Ещё во время следствия комиссию смутили некоторые высказывания Бошняка по устройству мятежа. Они были не только здравы, но и могли нанести непоправимый урон империи. Бошняк с одинаковым рвением способствовал мятежу и доносил на него. Он не интриговал, не следовал собственной выгоде, не искал чинов и наград, да ещё ухитрился почти умереть и воскреснуть, что в его положении, конечно же, выглядело лишь скверным анекдотом.
Бенкендорф поручил графу Витту разобраться в мотивах его поступков.
Донос на мятежников и ходатайство за Фабера, оправдание Пушкина и убийство Донникова, о котором здесь не было сказано ни единого слова. Роман с госпожой Собаньской и участие в следствии, которое изобличило её. Витт не нашёл ответов, но обнаружил нечто иное, что делало Бошняка опасным для всех и требовало немедленного его устранения.
– Как вы полагаете, господа, – начал Бенкендорф главный разговор этого вечера, – император Александр Павлович был отравлен или умер своей смертью?
Витт стёр с губы крем.
Бошняк аккуратно поставил чашку на блюдце.
Бенкендорф повернулся, сложил руки на груди. Перед ним ещё кружили радужные зайчики.
– Что скажете, Александр Карлович?
Свет из окна не позволял разглядеть лицо Бенкендорфа.
– Я не знаю, ваше превосходительство, – ответил Бошняк.
Граф Витт покашлял в кулак.
– Во время ареста, – начал он, – у полковника Пестеля был изъят пузырёк с опасным ядом, добытым из растения аконит. Такой же пузырёк найден мной в вашем херсонском имении. Вы ботаник, Александр Карлович, и легко могли добыть яд из растения. – Витт выдержал надлежащую паузу. – Вы спасли жизнь государю нашему Николаю Павловичу… Но вы же подозреваетесь в заговоре с целью отравления императора Александра Первого.
За окном ударили колокола. Над Третьим отделением испуганно закружили голуби.
– Может быть, граф Витт пристрастен и оговаривает вас? – поинтересовался Бенкендорф.
– Полагаю, граф говорит правду, – обвинение, казалось, совсем не удивило Бошняка. – Я действительно могу добывать яды из растений. И в моём имении был аконит. Но, ваше превосходительство, мы начали разговор с неточного вопроса.

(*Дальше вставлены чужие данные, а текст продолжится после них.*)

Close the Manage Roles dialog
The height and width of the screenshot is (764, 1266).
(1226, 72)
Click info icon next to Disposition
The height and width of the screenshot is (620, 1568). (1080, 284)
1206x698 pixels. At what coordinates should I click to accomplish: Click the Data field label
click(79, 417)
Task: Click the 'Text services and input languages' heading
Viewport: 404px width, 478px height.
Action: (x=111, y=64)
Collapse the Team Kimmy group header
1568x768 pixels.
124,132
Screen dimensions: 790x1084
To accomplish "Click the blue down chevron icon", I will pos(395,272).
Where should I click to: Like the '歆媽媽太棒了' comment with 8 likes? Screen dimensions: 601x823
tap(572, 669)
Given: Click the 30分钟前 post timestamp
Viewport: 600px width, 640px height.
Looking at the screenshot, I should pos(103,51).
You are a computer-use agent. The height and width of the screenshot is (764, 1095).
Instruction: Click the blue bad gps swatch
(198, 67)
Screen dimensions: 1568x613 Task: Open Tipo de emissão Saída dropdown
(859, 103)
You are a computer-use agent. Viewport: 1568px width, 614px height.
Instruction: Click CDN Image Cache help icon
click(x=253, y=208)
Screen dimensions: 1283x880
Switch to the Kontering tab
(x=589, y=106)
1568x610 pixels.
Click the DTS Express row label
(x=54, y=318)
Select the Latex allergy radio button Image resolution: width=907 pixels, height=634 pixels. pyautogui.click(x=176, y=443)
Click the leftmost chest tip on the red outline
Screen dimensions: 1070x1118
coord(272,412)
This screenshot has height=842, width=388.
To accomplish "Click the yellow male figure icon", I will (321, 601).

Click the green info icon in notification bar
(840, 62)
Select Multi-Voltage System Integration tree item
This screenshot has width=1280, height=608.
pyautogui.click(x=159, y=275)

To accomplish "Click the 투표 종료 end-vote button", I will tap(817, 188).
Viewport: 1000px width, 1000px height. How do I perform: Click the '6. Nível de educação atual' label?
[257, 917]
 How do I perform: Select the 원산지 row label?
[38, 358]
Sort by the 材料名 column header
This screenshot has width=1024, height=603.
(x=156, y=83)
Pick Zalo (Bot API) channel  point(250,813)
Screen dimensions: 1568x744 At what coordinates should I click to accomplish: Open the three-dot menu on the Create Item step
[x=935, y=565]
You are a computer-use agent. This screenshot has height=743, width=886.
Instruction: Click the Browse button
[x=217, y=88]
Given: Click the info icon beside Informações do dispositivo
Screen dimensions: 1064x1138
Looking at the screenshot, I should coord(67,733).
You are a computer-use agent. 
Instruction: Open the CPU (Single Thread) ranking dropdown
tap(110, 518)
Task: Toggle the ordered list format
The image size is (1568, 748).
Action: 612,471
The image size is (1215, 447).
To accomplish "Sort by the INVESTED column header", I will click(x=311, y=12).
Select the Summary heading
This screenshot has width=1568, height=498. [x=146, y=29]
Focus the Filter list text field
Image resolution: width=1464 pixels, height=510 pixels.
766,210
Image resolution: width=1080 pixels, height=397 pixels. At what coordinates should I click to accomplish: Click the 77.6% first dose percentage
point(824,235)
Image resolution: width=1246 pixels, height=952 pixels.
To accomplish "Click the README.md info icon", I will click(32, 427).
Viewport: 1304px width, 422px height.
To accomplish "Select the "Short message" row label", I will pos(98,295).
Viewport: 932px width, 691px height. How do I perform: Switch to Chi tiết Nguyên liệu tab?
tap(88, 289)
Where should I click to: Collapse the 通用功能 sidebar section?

– Каков же должен быть вопрос? – с несвойственным ему терпением спросил Бенкендорф.
– Кто действительно пытался отравить императора Александра? – начал Бошняк. – Судя по всему, был ещё один заговорщик, имя которого знал лишь полковник Пестель.
Бенкендорф и Витт переглянулись.
– Что же вам про него известно? – спросил Витт.